:: EXERCISE MATERIAL ::
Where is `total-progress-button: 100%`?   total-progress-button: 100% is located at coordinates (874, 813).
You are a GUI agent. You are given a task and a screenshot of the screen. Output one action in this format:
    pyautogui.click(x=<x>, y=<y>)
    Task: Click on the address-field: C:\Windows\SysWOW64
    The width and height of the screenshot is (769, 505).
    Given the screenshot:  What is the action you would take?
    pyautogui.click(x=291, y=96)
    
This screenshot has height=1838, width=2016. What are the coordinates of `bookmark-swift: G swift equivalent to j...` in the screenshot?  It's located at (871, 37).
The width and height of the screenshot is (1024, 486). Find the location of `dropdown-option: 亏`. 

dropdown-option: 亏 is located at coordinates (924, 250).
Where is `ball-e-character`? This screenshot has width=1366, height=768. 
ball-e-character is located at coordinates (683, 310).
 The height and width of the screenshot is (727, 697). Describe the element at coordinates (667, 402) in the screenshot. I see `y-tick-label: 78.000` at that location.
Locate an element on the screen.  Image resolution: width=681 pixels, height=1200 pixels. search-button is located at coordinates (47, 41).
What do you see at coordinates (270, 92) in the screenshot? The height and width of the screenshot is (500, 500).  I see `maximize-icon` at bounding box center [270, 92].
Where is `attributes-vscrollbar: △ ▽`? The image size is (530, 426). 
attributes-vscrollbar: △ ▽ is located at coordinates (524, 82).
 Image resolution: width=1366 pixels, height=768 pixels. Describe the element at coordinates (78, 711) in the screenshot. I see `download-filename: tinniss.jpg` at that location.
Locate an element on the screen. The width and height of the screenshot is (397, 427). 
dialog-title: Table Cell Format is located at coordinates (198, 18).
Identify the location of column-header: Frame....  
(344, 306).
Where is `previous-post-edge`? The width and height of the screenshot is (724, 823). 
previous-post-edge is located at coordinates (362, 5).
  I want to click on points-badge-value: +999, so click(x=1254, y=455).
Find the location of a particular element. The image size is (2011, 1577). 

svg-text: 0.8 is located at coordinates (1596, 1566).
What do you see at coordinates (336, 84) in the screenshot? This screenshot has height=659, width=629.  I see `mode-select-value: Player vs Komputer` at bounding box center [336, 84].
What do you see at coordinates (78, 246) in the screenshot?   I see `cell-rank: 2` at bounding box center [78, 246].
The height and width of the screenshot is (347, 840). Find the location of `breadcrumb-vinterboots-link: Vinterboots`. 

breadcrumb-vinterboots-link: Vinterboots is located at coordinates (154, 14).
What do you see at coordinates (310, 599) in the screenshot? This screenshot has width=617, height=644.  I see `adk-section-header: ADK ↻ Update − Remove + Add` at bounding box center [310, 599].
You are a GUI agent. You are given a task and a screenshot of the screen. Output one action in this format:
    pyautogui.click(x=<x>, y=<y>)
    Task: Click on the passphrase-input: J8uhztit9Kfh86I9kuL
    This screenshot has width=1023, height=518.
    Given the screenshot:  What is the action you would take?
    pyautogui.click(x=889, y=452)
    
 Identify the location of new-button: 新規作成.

:: TASK DESCRIPTION ::
Place each of the lines above into a JSON list of strings, with one string per line and blank lines omitted.

:: EXERCISE OUTPUT ::
[
  "Where is `total-progress-button: 100%`?   total-progress-button: 100% is located at coordinates (874, 813).",
  "You are a GUI agent. You are given a task and a screenshot of the screen. Output one action in this format:",
  "    pyautogui.click(x=<x>, y=<y>)",
  "    Task: Click on the address-field: C:\\Windows\\SysWOW64",
  "    The width and height of the screenshot is (769, 505).",
  "    Given the screenshot:  What is the action you would take?",
  "    pyautogui.click(x=291, y=96)",
  "This screenshot has height=1838, width=2016. What are the coordinates of `bookmark-swift: G swift equivalent to j...` in the screenshot?  It's located at (871, 37).",
  "The width and height of the screenshot is (1024, 486). Find the location of `dropdown-option: 亏`. ",
  "dropdown-option: 亏 is located at coordinates (924, 250).",
  "Where is `ball-e-character`? This screenshot has width=1366, height=768. ",
  "ball-e-character is located at coordinates (683, 310).",
  " The height and width of the screenshot is (727, 697). Describe the element at coordinates (667, 402) in the screenshot. I see `y-tick-label: 78.000` at that location.",
  "Locate an element on the screen.  Image resolution: width=681 pixels, height=1200 pixels. search-button is located at coordinates (47, 41).",
  "What do you see at coordinates (270, 92) in the screenshot? The height and width of the screenshot is (500, 500).  I see `maximize-icon` at bounding box center [270, 92].",
  "Where is `attributes-vscrollbar: △ ▽`? The image size is (530, 426). ",
  "attributes-vscrollbar: △ ▽ is located at coordinates (524, 82).",
  " Image resolution: width=1366 pixels, height=768 pixels. Describe the element at coordinates (78, 711) in the screenshot. I see `download-filename: tinniss.jpg` at that location.",
  "Locate an element on the screen. The width and height of the screenshot is (397, 427). ",
  "dialog-title: Table Cell Format is located at coordinates (198, 18).",
  "Identify the location of column-header: Frame....  ",
  "(344, 306).",
  "Where is `previous-post-edge`? The width and height of the screenshot is (724, 823). ",
  "previous-post-edge is located at coordinates (362, 5).",
  "  I want to click on points-badge-value: +999, so click(x=1254, y=455).",
  "Find the location of a particular element. The image size is (2011, 1577). ",
  "svg-text: 0.8 is located at coordinates (1596, 1566).",
  "What do you see at coordinates (336, 84) in the screenshot? This screenshot has height=659, width=629.  I see `mode-select-value: Player vs Komputer` at bounding box center [336, 84].",
  "What do you see at coordinates (78, 246) in the screenshot?   I see `cell-rank: 2` at bounding box center [78, 246].",
  "The height and width of the screenshot is (347, 840). Find the location of `breadcrumb-vinterboots-link: Vinterboots`. ",
  "breadcrumb-vinterboots-link: Vinterboots is located at coordinates (154, 14).",
  "What do you see at coordinates (310, 599) in the screenshot? This screenshot has width=617, height=644.  I see `adk-section-header: ADK ↻ Update − Remove + Add` at bounding box center [310, 599].",
  "You are a GUI agent. You are given a task and a screenshot of the screen. Output one action in this format:",
  "    pyautogui.click(x=<x>, y=<y>)",
  "    Task: Click on the passphrase-input: J8uhztit9Kfh86I9kuL",
  "    This screenshot has width=1023, height=518.",
  "    Given the screenshot:  What is the action you would take?",
  "    pyautogui.click(x=889, y=452)",
  " Identify the location of new-button: 新規作成."
]